** Metin **
+ + +

Mlliyet Milliyet Blog Milliyet Blog
 
Facebook Connect
Blog Kategorileri
 

19 Temmuz '08

 
Kategori
Doğal Hayat / Çevre
 

Eşek arısının yuvası

Eşek arısının yuvası
 

Çok çok güzel bir çocukluk yaşadım. Bahçesinde portakal, mandalin, kayısı, muşmula, limon, erik, muz ve zeytin ağaçları olan, Antalya'nın tipik, ahşap, iki katlı konak gibi evlerinden birinde geçti ilkokul çağım.

Tabiî böyle bir evde kediler, tavuklar olmadan olmaz. Kısacık da olsa mutluluk kaynağımız olan dağ tavşanımızı da saymadan geçemem. Kafesinin altını kazarak özgürlüğüne kavuşmuştu da, boynumuz bükük kalmıştı.

+ + +

Veri dosyasının bir bölümü
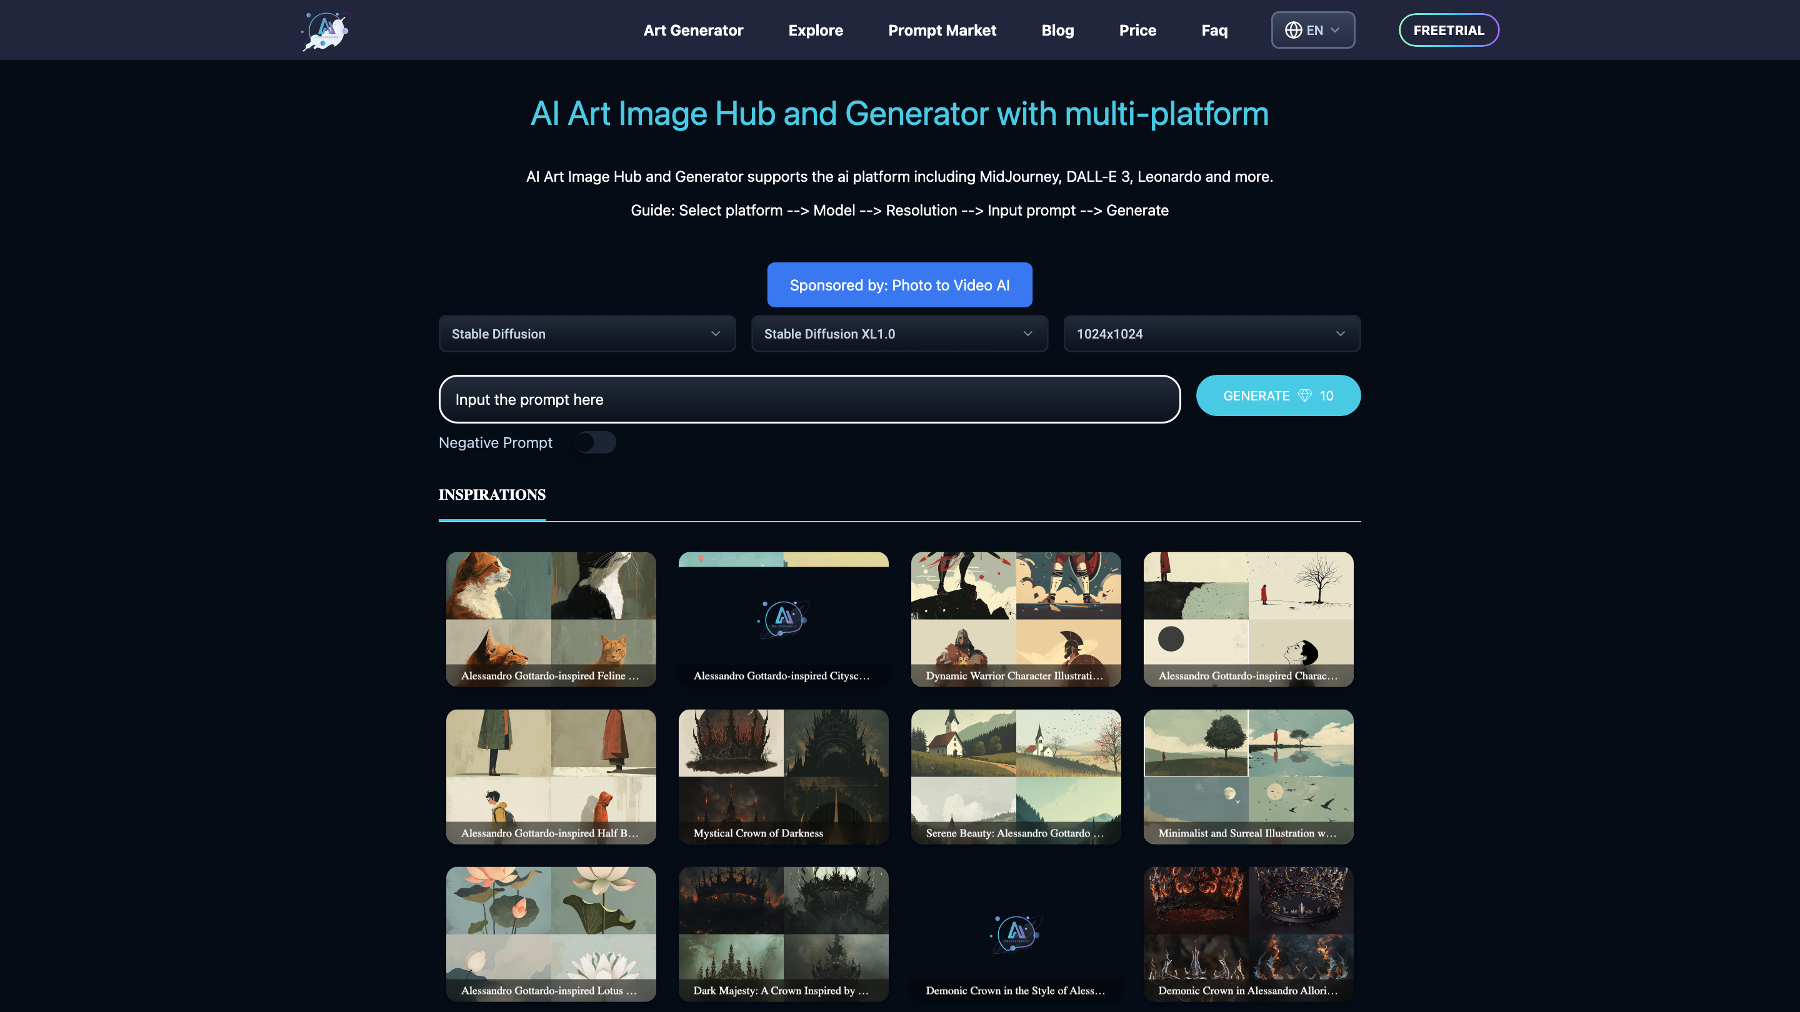Click the prompt input field
The width and height of the screenshot is (1800, 1012).
click(809, 399)
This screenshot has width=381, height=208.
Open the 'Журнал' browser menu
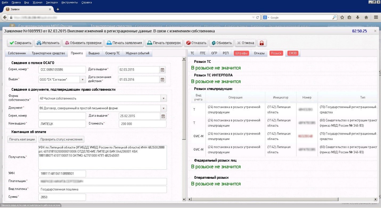37,2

+ + +

** Görev Tanımı **
Metne göre şu soruları yanıtlayın:
1. Yazı hangi tarihte yayımlanmış?
2. Yazarın ilkokul çağı hangi şehirdeki bir evde geçmiş?
3. Dağ tavşanı özgürlüğüne nasıl kavuşmuş?

** Görev Çıktısı **
1. 19 Temmuz '08
2. Antalya
3. Kafesinin altını kazarak